François Hollandé é daquelas
lendas urbanas criadas pela mídia faceira e colonizada. Assim como com Barack
Obama, que se revelou uma decepção monumental correspondente às ilusões
superlativas da sua eleição, com François Hollande se sucedeu
o mesmo. O alívio subjetivo do povo francês com o fim do período soturno de
Sarkosy gerou mais que expectativas positivas com a vitória de Hollande, mas
uma verdadeira miragem dum deserto previsível da tradição conservadora do
Partido Socialista Francês, que é parte da equação neoliberal da Europa, e não
alternativa a ela.
Hollande, subserviente, se
agachou ante a hiperpotência que espia ilegalmente seu próprio povo através do Facebook, Google, Skype, Youtube, Twiter. Desonra a França do iluminismo, da ilustração, da
racionalidade, das luzes, da democracia. E mancha a história do país com as
marcas do obscurantismo obssessivo-paranóico dos EUA.

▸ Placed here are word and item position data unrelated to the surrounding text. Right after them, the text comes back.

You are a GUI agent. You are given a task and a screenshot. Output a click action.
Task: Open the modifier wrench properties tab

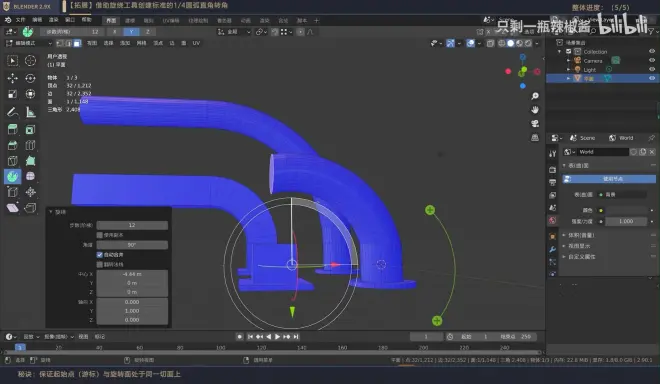click(553, 249)
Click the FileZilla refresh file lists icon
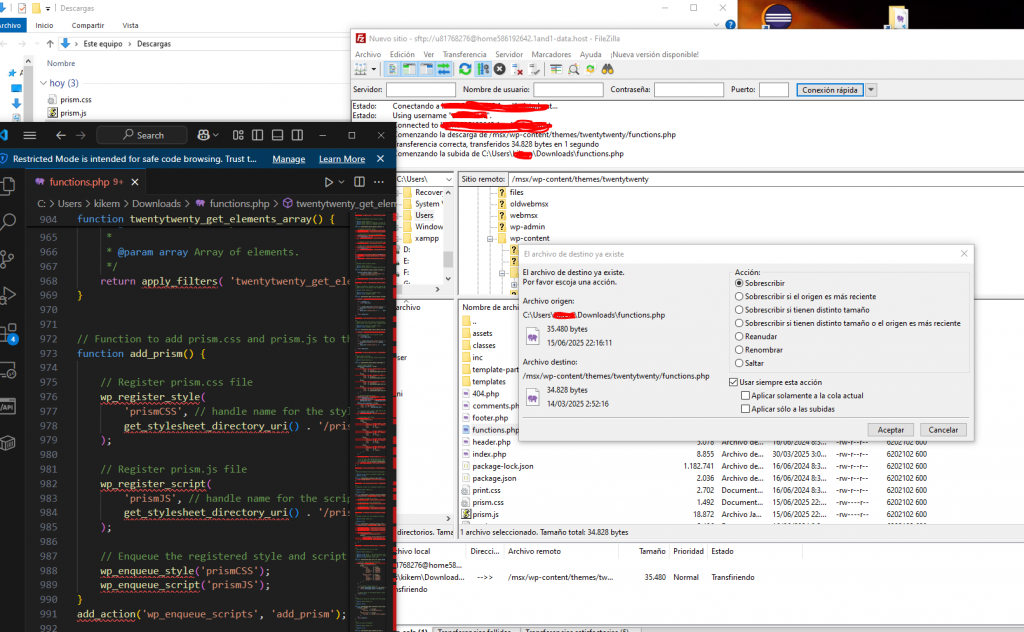The height and width of the screenshot is (632, 1024). point(465,69)
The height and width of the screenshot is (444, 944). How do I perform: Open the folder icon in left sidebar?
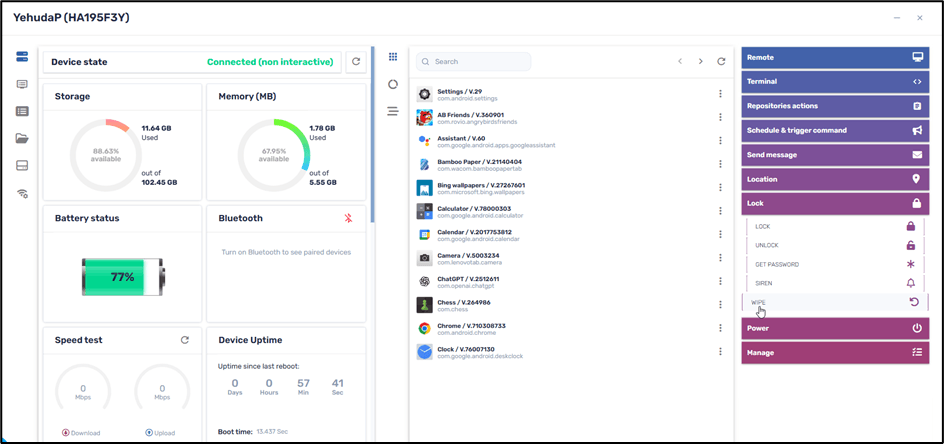22,139
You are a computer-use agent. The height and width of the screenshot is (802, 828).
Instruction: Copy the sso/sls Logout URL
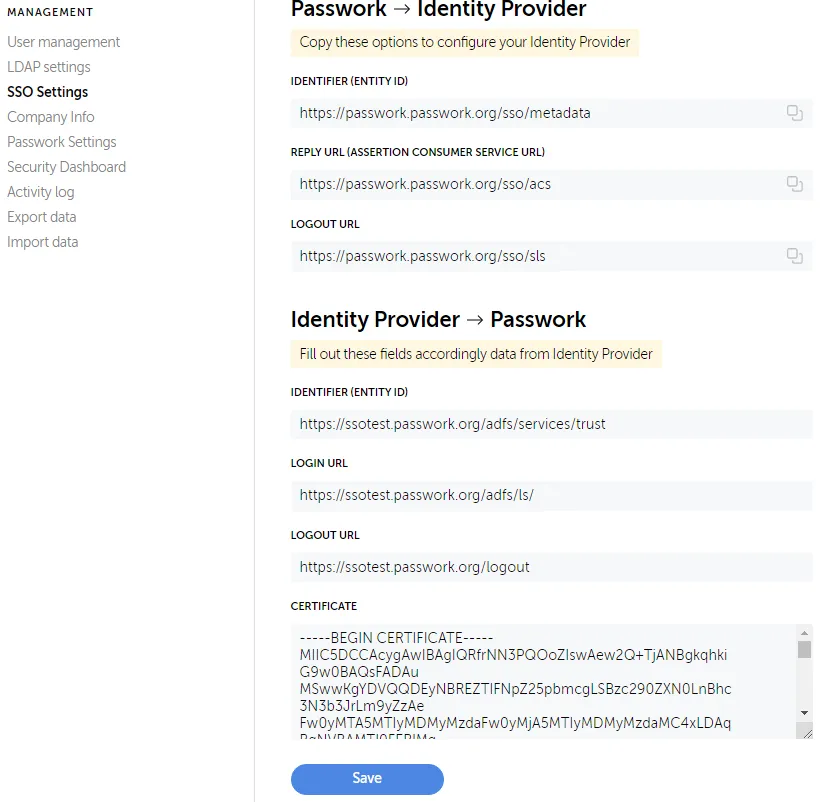795,256
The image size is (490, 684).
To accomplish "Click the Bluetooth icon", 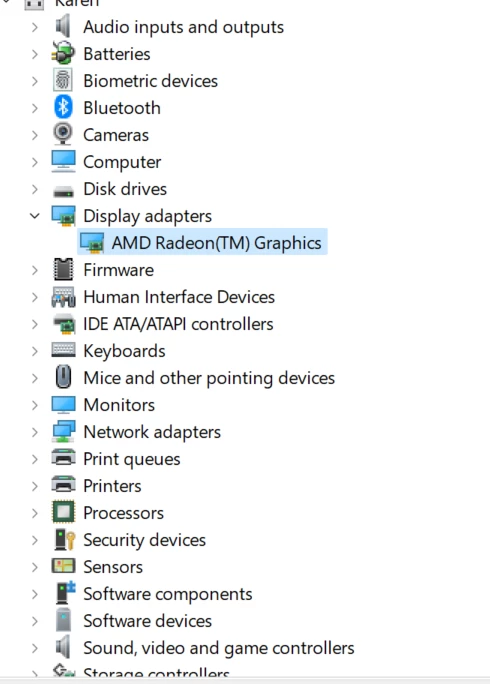I will point(63,107).
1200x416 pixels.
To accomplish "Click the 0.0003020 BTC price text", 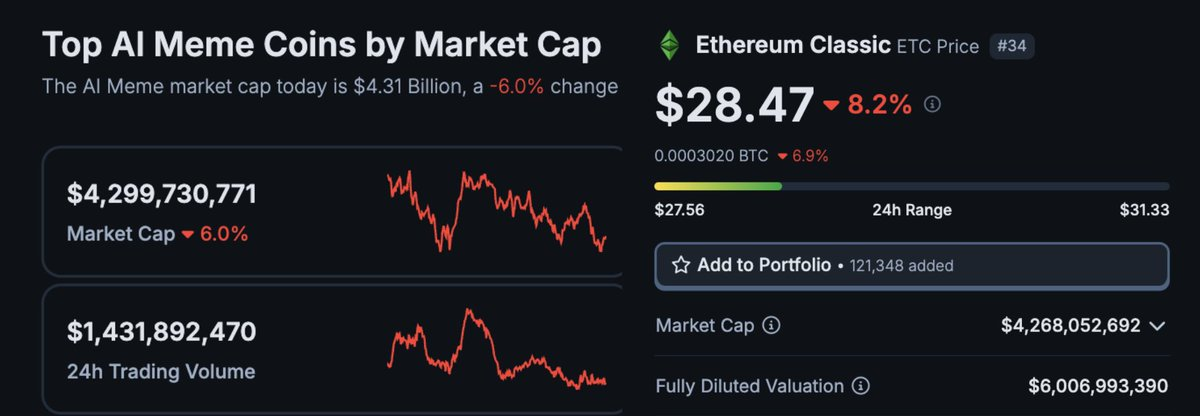I will click(x=710, y=156).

A Presidenta Dilma correspondeu
ao gigantismo moral deste Brasil que “não
fala fino com Washington, nem fala grosso com a Bolívia e Paraguai”, como
afirmou Chico Buarque, e expressou a “indignação e
repúdio ao constrangimento imposto ao Presidente Evo Morales por alguns países
europeus, que impediram o sobrevôo do avião presidencial boliviano por seu
espaço aéreo, depois de haver autorizado seu trânsito”.
Afirmando que essa “atitude
inaceitável é grave desrespeito ao Direito e às práticas internacionais e às
normas civilizadas de convivência entre as nações”, a nota da Presidenta
Dilma completa que “causa surpresa e
espanto que a postura de certos governos europeus tenha sido adotada ao mesmo
momento em que alguns desses mesmos governos denunciavam a espionagem de seus
funcionários por parte dos Estados Unidos, chegando a afirmar que essas ações
comprometiam um futuro acordo comercial entre este país e a União Européia”.
E, finalizando, diz que “o
constrangimento ao Presidente Morales atinge não só à Bolívia, mas a toda
América Latina. Compromete o diálogo entre os dois continentes e possíveis
negociações entre eles. Exige pronta explicação e correspondentes escusas
por parte dos países envolvidos nesta provocação”.
A manifestação do governo brasileiro honra a grandeza do país e reforça seu
papel ativo na construção de um mundo multipolar, com paz, respeito às
soberanias, liberdade de expressão, sem impérios, sem imperialismos e sem
colonialismos. O Brasil bem que poderia conceder o asilo político solicitado
por Edward Snowden - daria um salto na afirmação desses valores e na liderança
positiva do Brasil na região e no mundo.
Fossem outros os tempos, como na época de FHC, aquele
Brasil colonizado e subserviente não só falava fino com Washington, como
sofria a humilhação de ver seu Chanceler tirar o sapato em procedimento de
revista para poder ingressar nos EUA em missão oficial!